One of the things that I like best about southern Maryland is that it’s a laid-back place to visit—but that doesn’t mean that there aren’t a lot of things to do. On a recent visit, I found myself having fun by land, sea and air….and that was just over a long weekend.
Visiting Sotterley Plantation, located in St. Mary’s County, is like taking a trip back in time. Wandering among the grounds and through the exquisite Colonial Revival garden outside of the home, which was built in 1703, one can imagine what it was like in the days before cell phones, cars, and even electric lights. As the only remaining tidewater plantation in Maryland that is open to the public, Sotterley is a reminder of the state’s agrarian past, and showcases more than 300 years of history, including a rare, original slave cabin dating to the 1830s.
Battle Creek Cypress Swamp Sanctuary in Calvert County is another must-stop. Almost otherworldly, this site is one of the northernmost stands of bald cypress trees In the United States. A quarter-mile long boardwalk winds throughout the swamp, so that you can get up close to the towering trees that live in the 100-acre flood plain; just watch out for the poison ivy that also loves this wetland habitat.
Of course, you can’t go to southern Maryland without visiting a beach, so stop by Flag Ponds Nature Center in Calvert County to search for sharks’ teeth, or check out the towns of North Beach or Chesapeake Beach to see what’s happening along the waterfront.
While technically still on land, the Calvert Marine Museum in Solomons, MD, is an awesome way to learn more about the area’s marine heritage and the animals that inhabit the Chesapeake Bay. My two favorite exhibits are the Paleontology Gallery, which features iconic fossils from the earth’s prehistoric past, as well as a massive, 35-foot skeletal restoration of the extinct Miocene giant white shark—trust me, you’re going to want to get a selfie with this. I also love visiting with the otters on-site as they play in their own 8,000 gallon freshwater pool.
There are a lot of ways to get on the water, but one of the coolest trips I’ve done is to kayak out into Mallows Bay, where you can paddle through the World War I Ghost Fleet, the largest ship graveyard in the Northern Hemisphere. Vessels in the bay include an 18th century schooner, Confederate blockade runner and a Revolutionary-era longboat, as well as almost 100 wooden ships from the U.S. Shipping Board Emergency Fleet, which were built to replace shipping vessels sunk by German submarines during World War I. Paddling through the husks of the disintegrating ships is a pretty eerie experience; just make sure not to get too close; not only for safety reasons, but also because some ships, like the steel-hulled ferry, the Accomac, now serve as homes for nesting (and very vocal) ospreys.

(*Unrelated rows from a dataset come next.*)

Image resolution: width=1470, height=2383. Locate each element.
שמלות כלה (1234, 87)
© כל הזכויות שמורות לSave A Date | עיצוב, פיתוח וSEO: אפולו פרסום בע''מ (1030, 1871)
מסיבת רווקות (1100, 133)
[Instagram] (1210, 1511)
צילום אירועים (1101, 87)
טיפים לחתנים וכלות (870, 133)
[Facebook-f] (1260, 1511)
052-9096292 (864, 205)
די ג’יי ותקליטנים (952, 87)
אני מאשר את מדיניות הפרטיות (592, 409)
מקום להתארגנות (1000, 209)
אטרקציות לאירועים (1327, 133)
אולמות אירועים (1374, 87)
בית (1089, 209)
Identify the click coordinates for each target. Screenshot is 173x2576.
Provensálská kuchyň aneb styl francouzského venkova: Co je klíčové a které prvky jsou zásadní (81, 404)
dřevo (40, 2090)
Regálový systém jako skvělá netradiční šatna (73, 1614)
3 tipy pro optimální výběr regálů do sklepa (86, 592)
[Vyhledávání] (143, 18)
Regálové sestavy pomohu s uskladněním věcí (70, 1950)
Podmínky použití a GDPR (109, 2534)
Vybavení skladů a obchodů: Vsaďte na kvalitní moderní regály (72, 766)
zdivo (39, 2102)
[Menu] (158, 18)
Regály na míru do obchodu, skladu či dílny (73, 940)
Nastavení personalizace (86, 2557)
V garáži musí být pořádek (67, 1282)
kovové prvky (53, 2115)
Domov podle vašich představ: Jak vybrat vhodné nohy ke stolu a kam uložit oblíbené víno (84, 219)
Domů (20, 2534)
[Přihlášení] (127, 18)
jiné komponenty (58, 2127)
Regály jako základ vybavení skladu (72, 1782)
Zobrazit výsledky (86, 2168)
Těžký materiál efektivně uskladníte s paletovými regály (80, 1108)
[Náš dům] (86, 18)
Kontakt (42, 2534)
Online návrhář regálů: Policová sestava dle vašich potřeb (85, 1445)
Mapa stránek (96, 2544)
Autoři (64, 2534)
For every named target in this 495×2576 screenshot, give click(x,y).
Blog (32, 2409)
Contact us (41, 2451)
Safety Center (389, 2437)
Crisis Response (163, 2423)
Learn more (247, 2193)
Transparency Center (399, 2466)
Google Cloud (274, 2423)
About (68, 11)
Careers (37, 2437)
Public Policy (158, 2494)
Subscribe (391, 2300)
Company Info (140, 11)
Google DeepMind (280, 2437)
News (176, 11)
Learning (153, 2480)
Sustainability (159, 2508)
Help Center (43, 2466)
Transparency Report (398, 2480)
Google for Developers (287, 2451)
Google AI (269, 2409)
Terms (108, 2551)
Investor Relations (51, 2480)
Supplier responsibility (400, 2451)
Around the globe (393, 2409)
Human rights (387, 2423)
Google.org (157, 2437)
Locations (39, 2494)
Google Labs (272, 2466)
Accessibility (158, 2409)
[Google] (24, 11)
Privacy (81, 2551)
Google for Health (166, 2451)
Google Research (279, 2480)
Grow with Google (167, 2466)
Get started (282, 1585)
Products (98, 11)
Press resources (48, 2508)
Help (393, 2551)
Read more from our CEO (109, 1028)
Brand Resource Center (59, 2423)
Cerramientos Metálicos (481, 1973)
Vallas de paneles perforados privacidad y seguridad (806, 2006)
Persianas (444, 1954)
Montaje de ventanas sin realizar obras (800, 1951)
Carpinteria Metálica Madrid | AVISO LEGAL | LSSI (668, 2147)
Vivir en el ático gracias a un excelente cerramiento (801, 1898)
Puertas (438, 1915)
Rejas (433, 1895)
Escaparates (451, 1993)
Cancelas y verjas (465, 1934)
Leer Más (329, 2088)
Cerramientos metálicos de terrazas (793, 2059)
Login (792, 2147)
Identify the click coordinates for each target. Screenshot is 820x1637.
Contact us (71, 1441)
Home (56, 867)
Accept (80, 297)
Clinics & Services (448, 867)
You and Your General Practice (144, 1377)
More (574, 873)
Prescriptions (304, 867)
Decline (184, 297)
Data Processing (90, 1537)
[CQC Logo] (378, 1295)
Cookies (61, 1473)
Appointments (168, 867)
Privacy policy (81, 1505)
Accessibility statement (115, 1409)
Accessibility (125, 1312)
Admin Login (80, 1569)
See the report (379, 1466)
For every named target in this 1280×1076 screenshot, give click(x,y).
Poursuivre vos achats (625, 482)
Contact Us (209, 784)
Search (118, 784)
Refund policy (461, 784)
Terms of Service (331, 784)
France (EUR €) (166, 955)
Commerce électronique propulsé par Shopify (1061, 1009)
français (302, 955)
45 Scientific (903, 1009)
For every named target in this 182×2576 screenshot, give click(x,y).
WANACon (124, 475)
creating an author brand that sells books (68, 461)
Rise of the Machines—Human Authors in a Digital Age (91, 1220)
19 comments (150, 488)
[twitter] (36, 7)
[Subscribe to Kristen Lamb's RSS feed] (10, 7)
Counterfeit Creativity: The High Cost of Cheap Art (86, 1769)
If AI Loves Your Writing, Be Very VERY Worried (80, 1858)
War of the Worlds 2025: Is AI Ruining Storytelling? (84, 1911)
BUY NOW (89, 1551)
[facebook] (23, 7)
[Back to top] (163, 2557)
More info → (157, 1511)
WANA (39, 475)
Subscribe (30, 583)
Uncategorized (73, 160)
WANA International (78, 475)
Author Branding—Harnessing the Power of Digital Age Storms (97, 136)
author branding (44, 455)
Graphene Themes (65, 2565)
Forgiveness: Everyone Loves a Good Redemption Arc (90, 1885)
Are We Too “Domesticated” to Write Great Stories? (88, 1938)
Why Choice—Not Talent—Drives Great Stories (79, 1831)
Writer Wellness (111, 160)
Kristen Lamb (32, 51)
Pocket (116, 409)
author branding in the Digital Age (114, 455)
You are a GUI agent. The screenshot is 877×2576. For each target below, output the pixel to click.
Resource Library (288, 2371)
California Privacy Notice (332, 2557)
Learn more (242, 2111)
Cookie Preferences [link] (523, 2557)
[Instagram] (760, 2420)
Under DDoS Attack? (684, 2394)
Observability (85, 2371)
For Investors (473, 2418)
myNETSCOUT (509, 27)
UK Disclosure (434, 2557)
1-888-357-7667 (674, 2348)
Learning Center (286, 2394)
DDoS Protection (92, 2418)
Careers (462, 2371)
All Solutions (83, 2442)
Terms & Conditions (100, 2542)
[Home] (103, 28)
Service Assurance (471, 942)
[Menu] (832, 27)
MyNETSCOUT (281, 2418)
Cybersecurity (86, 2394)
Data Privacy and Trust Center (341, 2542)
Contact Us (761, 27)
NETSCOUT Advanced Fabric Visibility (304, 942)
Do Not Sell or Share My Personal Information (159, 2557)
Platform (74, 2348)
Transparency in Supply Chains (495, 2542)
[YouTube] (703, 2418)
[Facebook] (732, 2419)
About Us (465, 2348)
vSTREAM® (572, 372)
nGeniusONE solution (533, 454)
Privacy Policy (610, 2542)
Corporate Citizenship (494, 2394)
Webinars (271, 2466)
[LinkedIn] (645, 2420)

I didn’t actually get up in the air in an F-14 Tomcat, which is a good thing, considering that I crashed in the simulator every time I tried. If you’ve ever wanted to know what it’s like to fly a Tomcat, F-8 Crusader or a P-51 Mustang (the same plane that Gen. Chuck Yeager flew), look no further than the Patuxent River Naval Air Museum, located in St. Mary’s County. The museum pays homage to the Patuxent Naval Air Station and its importance to the area, and holds everything from a collector’s replica of the A-1 Triad built by Curtiss, which was the first airplane the Navy ever bought in 1911, to the Lockheed Martin X-35C and Boeing X-32 flight demonstrators that competed in the Navy’s Joint Strike Fighter competition. The museum opened in May 2016 in its new location—a $5.6 million, 20,000 sq. ft. building that was designed specifically to showcase the history of Naval aviation.